Письменное задание 1 -
Чем, согласно фрагменту страницы, наметили границы будущей Александрии, когда под рукой не оказалось мела?
══ Фрагмент страницы ══
Александр приказал тут же начертить план города, сообразуясь с характером местности. Но под рукой не оказалось мела, тогда он распорядился наметить границы будущей Александрии — а это была она — ячменной мукой. Так и было сделано.

Неожиданно на корм слетелось бесчисленное множество больших и маленьких птиц различных пород. И они склевали всю муку. Плутарх свидетельствует: «Александр был встревожен этим знамением, но ободрился, когда предсказатели разъяснили, что оно значит: основанный им город будет процветать и кормить людей самых различных стран».

И Александрия сотни лет оставалась самым развитым и просвещённым городом Средиземноморья, а может, и всего мира.

Но оставим античность и перенесёмся на два с лишним тысячелетия вперёд — в немецкое герцогство Мекленбург.

Здесь в первой трети XIX века родился и жил сын бедного протестантского пастора Генрих Шлиман.

Когда мальчику исполнилось восемь лет, его отец, сам того не подозревая, что же он совершил в судьбе ребёнка, подарил Генриху книгу. Это была богато иллюстрированная «Всемирная история для детей».

Воображение будущего археолога-самоучки поразил один рисунок. В объятиях пламени и дыма умирал великий город. На манер средневековых замков художник изобразил Трою окружённой высокими зубчатыми стенами. Красочно прорисованные фигуры героев, рельефные доспехи, пышные перья султанов и конские гребни на шлемах… Словом, мальчика несказанно удивило: как же можно так ярко и верно изобразить то, что художник не видел собственными глазами.
═══
══ Исходные данные ══
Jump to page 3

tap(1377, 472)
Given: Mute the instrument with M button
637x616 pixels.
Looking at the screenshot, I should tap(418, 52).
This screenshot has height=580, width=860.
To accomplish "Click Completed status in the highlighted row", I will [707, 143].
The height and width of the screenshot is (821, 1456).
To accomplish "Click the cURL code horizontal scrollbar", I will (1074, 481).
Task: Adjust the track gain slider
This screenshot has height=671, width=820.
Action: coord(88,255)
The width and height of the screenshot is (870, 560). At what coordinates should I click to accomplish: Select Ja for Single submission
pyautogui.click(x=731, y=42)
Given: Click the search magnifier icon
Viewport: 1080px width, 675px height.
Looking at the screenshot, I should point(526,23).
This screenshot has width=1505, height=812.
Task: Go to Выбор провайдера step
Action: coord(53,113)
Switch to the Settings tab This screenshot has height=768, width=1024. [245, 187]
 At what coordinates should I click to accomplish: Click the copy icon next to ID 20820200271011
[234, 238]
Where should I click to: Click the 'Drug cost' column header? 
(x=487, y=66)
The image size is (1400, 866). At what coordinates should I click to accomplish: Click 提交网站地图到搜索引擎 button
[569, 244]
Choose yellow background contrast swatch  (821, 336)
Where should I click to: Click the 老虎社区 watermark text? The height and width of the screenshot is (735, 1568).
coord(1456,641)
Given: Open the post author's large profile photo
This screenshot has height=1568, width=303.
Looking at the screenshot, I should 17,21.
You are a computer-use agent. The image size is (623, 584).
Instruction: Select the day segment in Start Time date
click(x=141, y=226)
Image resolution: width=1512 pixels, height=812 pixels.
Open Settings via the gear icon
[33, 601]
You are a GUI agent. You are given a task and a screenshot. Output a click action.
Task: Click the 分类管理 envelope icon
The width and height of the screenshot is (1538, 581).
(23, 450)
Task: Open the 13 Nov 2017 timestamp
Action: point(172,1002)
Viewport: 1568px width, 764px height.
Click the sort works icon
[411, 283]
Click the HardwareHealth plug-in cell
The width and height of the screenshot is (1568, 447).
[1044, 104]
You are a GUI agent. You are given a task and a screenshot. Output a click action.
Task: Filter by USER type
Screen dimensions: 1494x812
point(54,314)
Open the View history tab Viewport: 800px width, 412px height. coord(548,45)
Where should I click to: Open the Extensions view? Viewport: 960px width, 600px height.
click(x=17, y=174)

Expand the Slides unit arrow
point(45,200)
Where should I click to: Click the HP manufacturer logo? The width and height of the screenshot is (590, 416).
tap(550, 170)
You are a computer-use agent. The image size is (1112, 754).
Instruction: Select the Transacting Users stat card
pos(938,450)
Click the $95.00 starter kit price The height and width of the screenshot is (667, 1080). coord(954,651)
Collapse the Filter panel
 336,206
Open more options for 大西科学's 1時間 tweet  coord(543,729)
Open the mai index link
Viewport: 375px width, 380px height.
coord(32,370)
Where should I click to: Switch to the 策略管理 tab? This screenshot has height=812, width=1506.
═══
Письменное задание 2 -
Пожалуйста, выпишите из записей строки от строки с «Task: Adjust the track gain slider» до строки с «coord(1456,641)», включая обе.

Полный вывод 1 -
Ячменной мукой.

Полный вывод 2 -
Task: Adjust the track gain slider
This screenshot has height=671, width=820.
Action: coord(88,255)
The width and height of the screenshot is (870, 560). At what coordinates should I click to accomplish: Select Ja for Single submission
pyautogui.click(x=731, y=42)
Given: Click the search magnifier icon
Viewport: 1080px width, 675px height.
Looking at the screenshot, I should point(526,23).
This screenshot has width=1505, height=812.
Task: Go to Выбор провайдера step
Action: coord(53,113)
Switch to the Settings tab This screenshot has height=768, width=1024. [245, 187]
 At what coordinates should I click to accomplish: Click the copy icon next to ID 20820200271011
[234, 238]
Where should I click to: Click the 'Drug cost' column header? 
(x=487, y=66)
The image size is (1400, 866). At what coordinates should I click to accomplish: Click 提交网站地图到搜索引擎 button
[569, 244]
Choose yellow background contrast swatch  (821, 336)
Where should I click to: Click the 老虎社区 watermark text? The height and width of the screenshot is (735, 1568).
coord(1456,641)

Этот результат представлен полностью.